▶ [TASK DESCRIPTION] Using the data below, work out how many of its lines contain "thumbnail", and give that number with nothing added.

╔══

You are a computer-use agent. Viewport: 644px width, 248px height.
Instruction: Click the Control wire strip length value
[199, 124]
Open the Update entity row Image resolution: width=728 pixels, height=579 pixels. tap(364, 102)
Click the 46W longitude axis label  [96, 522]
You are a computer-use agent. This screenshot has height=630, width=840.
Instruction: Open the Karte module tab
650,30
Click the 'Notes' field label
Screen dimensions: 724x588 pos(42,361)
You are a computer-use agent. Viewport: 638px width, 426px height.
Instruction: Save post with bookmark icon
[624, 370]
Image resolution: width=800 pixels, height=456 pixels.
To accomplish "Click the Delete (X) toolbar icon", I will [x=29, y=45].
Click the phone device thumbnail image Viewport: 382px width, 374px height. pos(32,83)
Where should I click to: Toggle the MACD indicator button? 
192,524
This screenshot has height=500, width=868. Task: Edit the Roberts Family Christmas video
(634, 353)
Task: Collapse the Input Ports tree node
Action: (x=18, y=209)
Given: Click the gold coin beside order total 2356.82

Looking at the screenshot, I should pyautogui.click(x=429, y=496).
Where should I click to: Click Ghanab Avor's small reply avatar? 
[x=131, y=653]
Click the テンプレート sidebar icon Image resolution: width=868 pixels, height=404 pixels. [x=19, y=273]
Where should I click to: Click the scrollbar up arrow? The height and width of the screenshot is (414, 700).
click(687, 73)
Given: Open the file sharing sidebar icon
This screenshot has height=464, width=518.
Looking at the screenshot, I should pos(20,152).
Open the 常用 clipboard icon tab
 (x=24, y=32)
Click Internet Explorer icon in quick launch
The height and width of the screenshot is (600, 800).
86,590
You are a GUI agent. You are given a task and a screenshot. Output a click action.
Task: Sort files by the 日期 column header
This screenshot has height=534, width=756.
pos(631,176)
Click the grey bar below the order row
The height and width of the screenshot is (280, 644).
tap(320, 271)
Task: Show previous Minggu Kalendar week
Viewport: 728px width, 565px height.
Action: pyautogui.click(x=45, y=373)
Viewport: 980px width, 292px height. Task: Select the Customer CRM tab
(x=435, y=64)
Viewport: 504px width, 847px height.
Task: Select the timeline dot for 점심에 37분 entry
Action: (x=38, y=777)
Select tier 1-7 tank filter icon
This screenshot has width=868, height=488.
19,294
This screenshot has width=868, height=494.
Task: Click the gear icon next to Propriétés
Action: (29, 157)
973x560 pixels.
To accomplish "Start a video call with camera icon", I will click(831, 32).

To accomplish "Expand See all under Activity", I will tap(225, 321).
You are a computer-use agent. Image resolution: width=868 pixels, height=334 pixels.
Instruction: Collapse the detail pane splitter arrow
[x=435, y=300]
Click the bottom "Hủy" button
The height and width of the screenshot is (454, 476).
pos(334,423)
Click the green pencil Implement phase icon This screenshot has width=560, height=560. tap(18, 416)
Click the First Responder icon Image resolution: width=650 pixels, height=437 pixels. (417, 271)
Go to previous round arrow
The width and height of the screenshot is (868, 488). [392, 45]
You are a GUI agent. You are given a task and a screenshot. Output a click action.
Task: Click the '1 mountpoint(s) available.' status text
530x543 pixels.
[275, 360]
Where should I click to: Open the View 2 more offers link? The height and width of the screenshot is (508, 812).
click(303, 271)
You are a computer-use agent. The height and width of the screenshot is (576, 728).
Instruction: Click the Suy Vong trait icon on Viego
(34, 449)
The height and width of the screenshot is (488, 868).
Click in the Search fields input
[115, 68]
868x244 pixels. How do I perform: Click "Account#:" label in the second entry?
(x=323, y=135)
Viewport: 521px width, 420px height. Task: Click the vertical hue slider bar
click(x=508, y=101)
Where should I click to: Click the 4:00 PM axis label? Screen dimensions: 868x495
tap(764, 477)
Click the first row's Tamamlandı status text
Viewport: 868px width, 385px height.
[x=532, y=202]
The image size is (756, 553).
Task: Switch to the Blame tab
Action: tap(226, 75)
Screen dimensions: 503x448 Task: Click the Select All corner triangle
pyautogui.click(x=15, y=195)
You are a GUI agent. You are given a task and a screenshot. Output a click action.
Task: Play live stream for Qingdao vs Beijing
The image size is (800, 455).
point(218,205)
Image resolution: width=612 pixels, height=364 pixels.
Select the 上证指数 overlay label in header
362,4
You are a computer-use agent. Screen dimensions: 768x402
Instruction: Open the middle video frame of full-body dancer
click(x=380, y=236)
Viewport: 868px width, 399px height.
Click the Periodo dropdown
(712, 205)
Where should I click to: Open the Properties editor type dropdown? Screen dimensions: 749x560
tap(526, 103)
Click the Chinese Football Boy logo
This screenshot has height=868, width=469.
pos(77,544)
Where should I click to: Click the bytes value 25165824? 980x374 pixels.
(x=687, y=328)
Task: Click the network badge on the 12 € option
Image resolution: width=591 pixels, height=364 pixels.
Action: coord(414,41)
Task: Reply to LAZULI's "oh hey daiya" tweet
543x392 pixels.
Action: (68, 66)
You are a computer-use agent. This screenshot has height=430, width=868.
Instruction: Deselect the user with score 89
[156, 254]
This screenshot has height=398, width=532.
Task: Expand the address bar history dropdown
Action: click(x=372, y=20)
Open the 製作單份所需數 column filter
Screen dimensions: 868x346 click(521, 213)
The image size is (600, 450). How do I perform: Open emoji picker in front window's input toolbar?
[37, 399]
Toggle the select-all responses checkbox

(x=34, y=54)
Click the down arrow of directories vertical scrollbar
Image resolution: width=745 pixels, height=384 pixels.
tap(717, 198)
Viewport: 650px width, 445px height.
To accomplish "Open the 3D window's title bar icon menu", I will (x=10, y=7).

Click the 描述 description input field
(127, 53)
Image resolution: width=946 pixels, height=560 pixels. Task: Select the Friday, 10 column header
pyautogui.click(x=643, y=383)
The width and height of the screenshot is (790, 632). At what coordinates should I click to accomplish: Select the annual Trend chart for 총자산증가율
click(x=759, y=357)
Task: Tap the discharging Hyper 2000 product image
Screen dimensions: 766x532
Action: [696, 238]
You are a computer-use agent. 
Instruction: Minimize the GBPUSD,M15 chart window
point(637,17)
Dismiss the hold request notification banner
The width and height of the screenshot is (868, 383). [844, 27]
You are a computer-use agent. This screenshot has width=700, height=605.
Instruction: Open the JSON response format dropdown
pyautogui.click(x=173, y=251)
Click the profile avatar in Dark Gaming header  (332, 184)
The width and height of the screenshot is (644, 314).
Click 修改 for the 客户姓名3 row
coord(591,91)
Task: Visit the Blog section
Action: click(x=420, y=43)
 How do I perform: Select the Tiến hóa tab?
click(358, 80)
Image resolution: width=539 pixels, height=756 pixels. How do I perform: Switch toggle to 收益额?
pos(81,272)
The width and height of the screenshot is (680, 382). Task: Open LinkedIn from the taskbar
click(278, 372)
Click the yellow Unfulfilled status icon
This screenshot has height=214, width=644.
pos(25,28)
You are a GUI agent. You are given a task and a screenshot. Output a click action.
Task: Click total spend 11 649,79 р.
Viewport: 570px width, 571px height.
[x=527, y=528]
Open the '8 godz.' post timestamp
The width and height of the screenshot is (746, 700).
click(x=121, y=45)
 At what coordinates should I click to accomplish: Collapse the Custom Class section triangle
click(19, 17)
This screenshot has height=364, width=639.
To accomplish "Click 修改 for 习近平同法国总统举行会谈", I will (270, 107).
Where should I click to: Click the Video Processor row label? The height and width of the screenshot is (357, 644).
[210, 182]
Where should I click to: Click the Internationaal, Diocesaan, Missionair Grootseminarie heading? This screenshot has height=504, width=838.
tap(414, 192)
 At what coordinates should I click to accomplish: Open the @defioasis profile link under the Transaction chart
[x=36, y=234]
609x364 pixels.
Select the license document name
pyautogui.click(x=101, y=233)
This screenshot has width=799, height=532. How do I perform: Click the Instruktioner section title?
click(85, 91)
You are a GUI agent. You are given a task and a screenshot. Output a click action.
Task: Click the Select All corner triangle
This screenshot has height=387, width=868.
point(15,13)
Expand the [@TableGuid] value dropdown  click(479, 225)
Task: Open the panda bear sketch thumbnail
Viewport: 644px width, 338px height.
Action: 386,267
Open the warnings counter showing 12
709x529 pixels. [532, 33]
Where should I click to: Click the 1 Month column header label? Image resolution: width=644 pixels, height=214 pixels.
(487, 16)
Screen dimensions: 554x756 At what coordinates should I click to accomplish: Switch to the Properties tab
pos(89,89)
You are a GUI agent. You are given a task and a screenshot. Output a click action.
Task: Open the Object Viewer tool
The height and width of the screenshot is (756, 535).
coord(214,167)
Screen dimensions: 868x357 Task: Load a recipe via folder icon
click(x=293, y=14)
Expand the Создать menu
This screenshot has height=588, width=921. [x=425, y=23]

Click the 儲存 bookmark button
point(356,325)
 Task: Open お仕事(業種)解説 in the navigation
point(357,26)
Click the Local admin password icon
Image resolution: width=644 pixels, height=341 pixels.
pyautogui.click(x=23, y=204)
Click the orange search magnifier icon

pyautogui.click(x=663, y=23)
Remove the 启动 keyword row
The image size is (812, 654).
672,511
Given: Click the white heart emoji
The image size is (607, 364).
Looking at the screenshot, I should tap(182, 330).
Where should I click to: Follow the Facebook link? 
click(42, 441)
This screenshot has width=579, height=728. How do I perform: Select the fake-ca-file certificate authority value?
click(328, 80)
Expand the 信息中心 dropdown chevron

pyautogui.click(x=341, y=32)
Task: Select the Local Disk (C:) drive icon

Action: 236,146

╚══

▶ [SOLVED EXERCISE] 2